Task item >> Every line of the records below that has the word "computer" should be copied.

Material supplied >>
*** Begin section ***

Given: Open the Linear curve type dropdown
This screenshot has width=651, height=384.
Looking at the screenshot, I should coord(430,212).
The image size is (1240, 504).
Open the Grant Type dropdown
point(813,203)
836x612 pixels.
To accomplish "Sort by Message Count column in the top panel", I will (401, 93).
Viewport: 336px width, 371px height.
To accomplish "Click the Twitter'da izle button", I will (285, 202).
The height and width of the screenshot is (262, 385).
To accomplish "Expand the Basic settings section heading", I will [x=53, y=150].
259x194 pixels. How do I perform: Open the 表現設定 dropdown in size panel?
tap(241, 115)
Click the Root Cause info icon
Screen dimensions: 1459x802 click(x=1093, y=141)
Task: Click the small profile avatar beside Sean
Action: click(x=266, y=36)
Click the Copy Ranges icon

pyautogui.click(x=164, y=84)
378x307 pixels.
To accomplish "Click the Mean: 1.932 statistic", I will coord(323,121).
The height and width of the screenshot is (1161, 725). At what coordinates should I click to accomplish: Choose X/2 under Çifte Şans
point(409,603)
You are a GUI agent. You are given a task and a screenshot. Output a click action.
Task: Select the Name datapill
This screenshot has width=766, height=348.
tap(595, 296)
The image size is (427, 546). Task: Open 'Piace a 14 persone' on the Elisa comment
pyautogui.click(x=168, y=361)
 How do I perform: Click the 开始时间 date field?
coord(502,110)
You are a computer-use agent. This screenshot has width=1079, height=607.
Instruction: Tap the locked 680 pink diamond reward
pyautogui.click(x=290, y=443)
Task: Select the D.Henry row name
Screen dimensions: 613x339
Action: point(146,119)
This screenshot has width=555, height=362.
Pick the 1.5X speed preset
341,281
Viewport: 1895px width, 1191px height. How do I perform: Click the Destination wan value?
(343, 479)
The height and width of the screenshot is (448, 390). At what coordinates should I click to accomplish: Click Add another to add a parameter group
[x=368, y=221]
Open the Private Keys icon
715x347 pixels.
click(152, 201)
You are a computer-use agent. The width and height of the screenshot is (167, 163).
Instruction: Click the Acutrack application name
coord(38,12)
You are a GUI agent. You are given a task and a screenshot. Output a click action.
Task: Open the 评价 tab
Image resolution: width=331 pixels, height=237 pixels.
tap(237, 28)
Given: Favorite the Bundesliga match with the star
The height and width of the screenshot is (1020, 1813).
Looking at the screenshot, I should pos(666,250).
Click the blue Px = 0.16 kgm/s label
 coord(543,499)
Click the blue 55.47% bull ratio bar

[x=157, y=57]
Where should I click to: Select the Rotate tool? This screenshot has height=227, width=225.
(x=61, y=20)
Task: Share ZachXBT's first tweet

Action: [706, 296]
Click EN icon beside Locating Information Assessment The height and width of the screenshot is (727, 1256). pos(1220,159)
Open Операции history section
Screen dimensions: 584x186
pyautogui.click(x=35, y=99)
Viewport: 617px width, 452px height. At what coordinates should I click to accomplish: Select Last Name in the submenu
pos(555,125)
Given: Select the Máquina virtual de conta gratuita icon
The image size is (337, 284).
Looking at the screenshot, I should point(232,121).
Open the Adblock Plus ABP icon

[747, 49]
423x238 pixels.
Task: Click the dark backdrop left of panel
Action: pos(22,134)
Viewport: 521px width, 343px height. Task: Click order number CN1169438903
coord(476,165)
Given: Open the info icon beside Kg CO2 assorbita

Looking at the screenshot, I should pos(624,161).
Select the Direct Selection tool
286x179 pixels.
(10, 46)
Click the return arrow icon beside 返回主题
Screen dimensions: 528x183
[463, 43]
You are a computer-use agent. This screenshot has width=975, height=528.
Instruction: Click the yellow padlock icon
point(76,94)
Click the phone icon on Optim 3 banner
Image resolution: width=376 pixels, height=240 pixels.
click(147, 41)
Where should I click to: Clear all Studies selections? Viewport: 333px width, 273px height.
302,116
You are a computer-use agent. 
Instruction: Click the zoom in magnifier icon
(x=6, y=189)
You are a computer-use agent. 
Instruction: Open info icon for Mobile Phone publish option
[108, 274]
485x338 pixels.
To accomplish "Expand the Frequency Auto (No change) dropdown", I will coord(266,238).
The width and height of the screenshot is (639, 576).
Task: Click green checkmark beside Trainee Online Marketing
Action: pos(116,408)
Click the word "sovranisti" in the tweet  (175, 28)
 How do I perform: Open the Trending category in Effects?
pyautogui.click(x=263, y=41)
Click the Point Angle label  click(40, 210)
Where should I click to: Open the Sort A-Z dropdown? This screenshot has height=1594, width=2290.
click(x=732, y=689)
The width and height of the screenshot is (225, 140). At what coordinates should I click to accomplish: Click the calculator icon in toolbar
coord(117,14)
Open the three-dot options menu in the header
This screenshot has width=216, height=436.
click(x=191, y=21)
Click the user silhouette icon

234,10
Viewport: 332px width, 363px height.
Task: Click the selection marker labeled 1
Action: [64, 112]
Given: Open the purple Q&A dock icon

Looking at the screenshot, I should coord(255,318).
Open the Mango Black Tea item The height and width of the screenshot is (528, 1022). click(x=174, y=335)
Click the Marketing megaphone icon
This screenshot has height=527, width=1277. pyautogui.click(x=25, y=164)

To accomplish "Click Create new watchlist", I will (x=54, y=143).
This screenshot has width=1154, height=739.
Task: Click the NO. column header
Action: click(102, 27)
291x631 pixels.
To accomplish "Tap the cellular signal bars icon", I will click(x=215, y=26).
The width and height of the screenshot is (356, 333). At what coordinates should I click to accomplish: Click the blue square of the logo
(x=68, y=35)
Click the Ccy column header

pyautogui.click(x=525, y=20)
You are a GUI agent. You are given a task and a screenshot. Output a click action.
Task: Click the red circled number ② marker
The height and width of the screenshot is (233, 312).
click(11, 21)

*** End section ***

Completed task >>
You are a computer-use agent. This screenshot has width=1079, height=607.
You are a computer-use agent. The width and height of the screenshot is (167, 163).
You are a computer-use agent. This screenshot has width=975, height=528.
You are a computer-use agent. 
You are a computer-use agent. 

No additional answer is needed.